If f(x)→a as x→r, then for any positive A
A·f(x)→A·a as x→r.

Proof

(1a) Using a definition of function limit based on convergence of {f(xn)} to a for any {xn}→r, the proof is in the corresponding property of a sequence limit, since {A·f(xn)} converges to A·a.
Indeed, take any sequence of arguments {xn} that converges to r.
Since {f(xn)}→a,
{A·f(xn)}→A·a by known property of the converging sequences.
So, we have just proven that
∀ {xn}→r: {A·f(xn)}→A·a, which corresponds to the first definition of convergence of function A·f(x) to A·a.

(1b) Let's prove this using ε-δ definition of a function limit.
Step 1 - choose any positive ε.
Step 2 - calculate ε' = ε/A.
Step 3 - using the convergence of f(x), for this ε' find δ such that, if x is within δ-neighborhood of r, it's true that f(x) is within ε'-neighborhood of a.
Step 4 - we have proven that, as long as x is within δ-neighborhood of r, it is true that
a−ε' ≤ f(x) ≤ a+ε';
since ε'=ε/A, represent it using original ε as
a−ε/A ≤ f(x) ≤ a+ε/A.
Step 5 - multiply all parts of this inequality by A (it's positive, so signs of inequality are preserved) getting
A·a−ε ≤ A·f(x) ≤ A·a+ε.
This means that A·f(x) is within ε-neighborhood of A·a.
End of proof.

Theorem 2

If f(x)→a as x→r and
g(x)→b as x→r,
then
f(x)+g(x)→a+b as x→r.

Proof

(2a) Using a definition of function limit based on convergence of {f(xn)} to a and {g(xn)} to b for any {xn}→r, the proof is in the corresponding property of a sequence limits, since {f(xn)+g(xn)} converges to a+b.
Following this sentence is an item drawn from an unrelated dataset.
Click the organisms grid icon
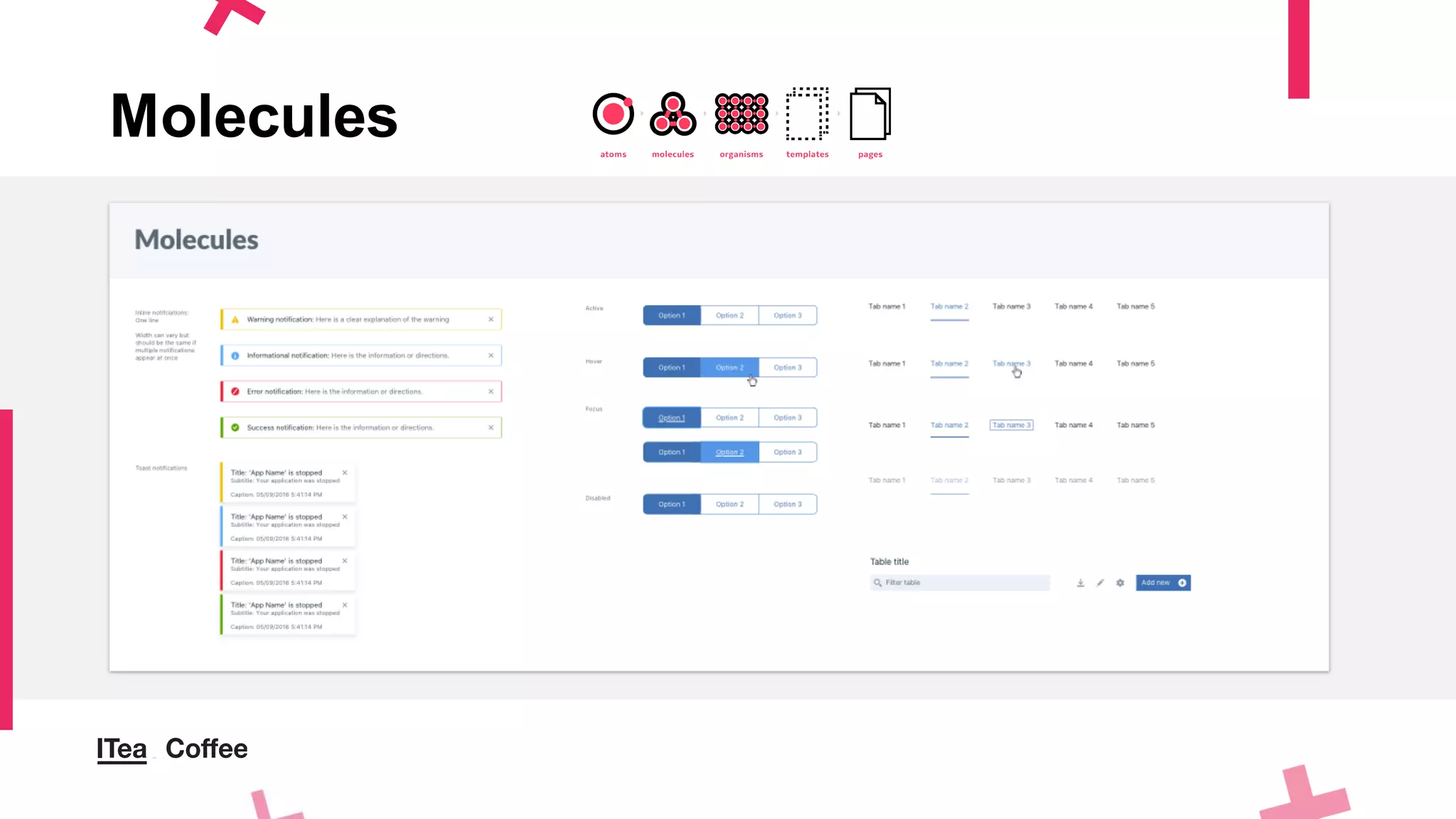Screen dimensions: 1456x819 pyautogui.click(x=742, y=114)
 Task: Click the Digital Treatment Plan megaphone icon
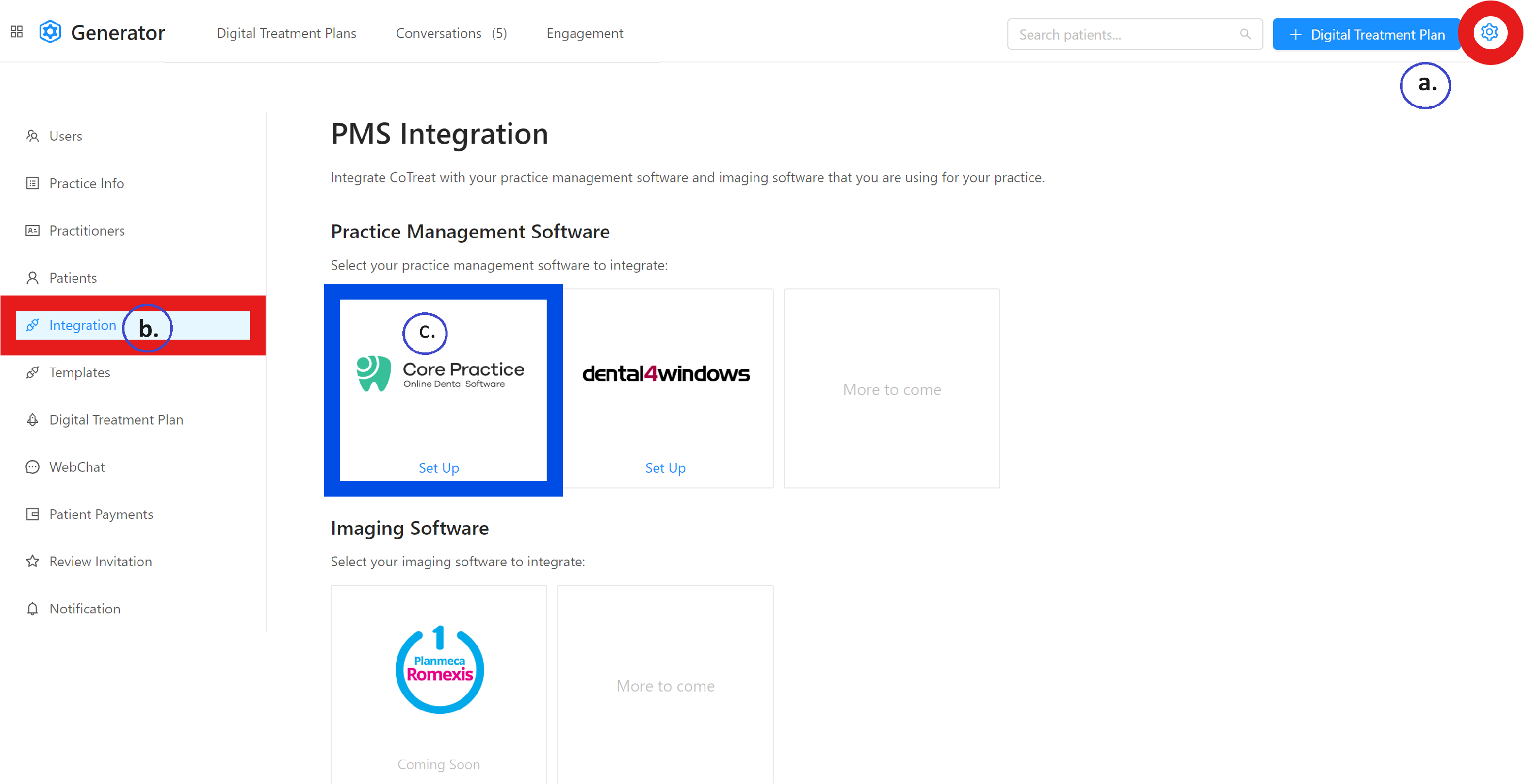(x=33, y=419)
(2b) Let's prove this using ε-δ definition of a function limit.
Step 1 - choose any positive ε.
Step 2 - calculate ε' = ε/2.
Step 3 - using the convergence of f(x), for this ε' find δ1 such that, if x is within δ1-neighborhood of r, it's true that f(x) is within ε'-neighborhood of a.
Step 4 - using the convergence of g(x), for this ε' find δ2 such that, if x is within δ2-neighborhood of r, it's true that g(x) is within ε'-neighborhood of b.
Step 5 - calculate
δ = min(δ1, δ2);
for this δ both statements are true:
f(x) is within ε'-neighborhood of a and
g(x) is within ε'-neighborhood of b.
Step 6 - we have proven that, as long as x is within δ-neighborhood of r, it is true that
a−ε' ≤ f(x) ≤ a+ε' and
b−ε' ≤ g(x) ≤ b+ε';
since ε'=ε/2, represent it using original ε as
a−ε/2 ≤ f(x) ≤ a+ε/2 and.
b−ε/2 ≤ g(x) ≤ b+ε/2;
Step 7 - add these inequalities getting
a+b−ε ≤ f(x)+g(x) ≤ a+b+ε.
This means that f(x)+g(x) is within ε-neighborhood of a+b.
End of proof.

Theorem 3

If f(x)→a as x→r and
g(x)→b as x→r,
then
f(x)·g(x)→a·b as x→r.

Proof

(3a) Using a definition of function limit based on convergence of {f(xn)} to a and {g(xn)} to b for any {xn}→r, the proof is in the corresponding property of a sequence limits, since {f(xn)·g(xn)} converges to a·b.

(3b) |f(x)·g(x)−a·b| = |f(x)·g(x)−a·g(x)+a·g(x)−a·b| ≤
≤|f(x)·g(x)−a·g(x)| + |a·g(x)−a·b| =
= |g(x)|·|f(x)−a|+|a|·|g(x)−b| ≤ (|b|+1)·|f(x)−a|+|a|·|g(x)−b|

Step 1 - choose any positive ε.
Step 2 - let ε1 = ε/[2(|b|+1)].
Step 3 - using the convergence of f(x), for this ε1 find δ4 such that, if x is within δ4-neighborhood of r, it's true that f(x) is within ε1-neighborhood of a.
Step 4 - let ε2 = ε/(2|a|).
Step 5 - using the convergence of g(x), for this ε2 find δ5 such that, if x is within δ5-neighborhood of r, it's true that g(x) is within ε2-neighborhood of b.
Step 6 - calculate
δ = min(δ1, δ2, δ3, δ4, δ5);
for this δ both statements are true:
f(x) is within ε1-neighborhood of a and
g(x) is within ε2-neighborhood of b.
Step 7 - we have proven that, as long as x is within δ-neighborhood of r, it is true that
|f(x)−a| ≤ ε1 and
|g(x)−b| ≤ ε2;
since ε1=ε/(|b|+1) and ε2=ε/|a|,
represent this using original ε as
|f(x)−a| ≤ ε/(|b|+1) and
|g(x)−b| ≤ ε/|a|;
Step 7 - use the above inequalities in the transformed inequality that we have to prove:
|f(x)·g(x)−a·b| ≤
≤ (|b|+1)·ε/[2(|b|+1)] +
+ |a|·ε/(2|a|) = ε
End of proof.

Theorem 4

If f(x)→a ≠ 0 as x→r
then
1/f(x)→1/a as x→r.

Proof

(4a) Using a definition of function limit based on convergence of {f(xn)} to a for any {xn}→r, the proof is in the corresponding property of a sequence limits, since {1/f(xn)} converges to 1/a.

(4b) Step 1 - choose any positive ε.
Step 2 - calculate ε' = ε·a²/2.
Step 3 - using the convergence of f(x), for this ε' find δ2 such that, if x is within δ2-neighborhood of r, it's true that f(x) is within ε'-neighborhood of a.
Step 4 - set δ = min(δ1, δ2).
Step 5 - we have proven that, as long as x is within δ-neighborhood of r, it is true that
|f(x) − a| ≤ ε' = ε·a²/2.
Step 6 - substitute this into inequality above:
|1/f(x)−1/a| ≤ 2·|f(x)−a| / a² ≤
≤ 2·(ε·a²/2) / a² = ε.

This means that 1/f(x) is within ε-neighborhood of 1/a.
End of proof.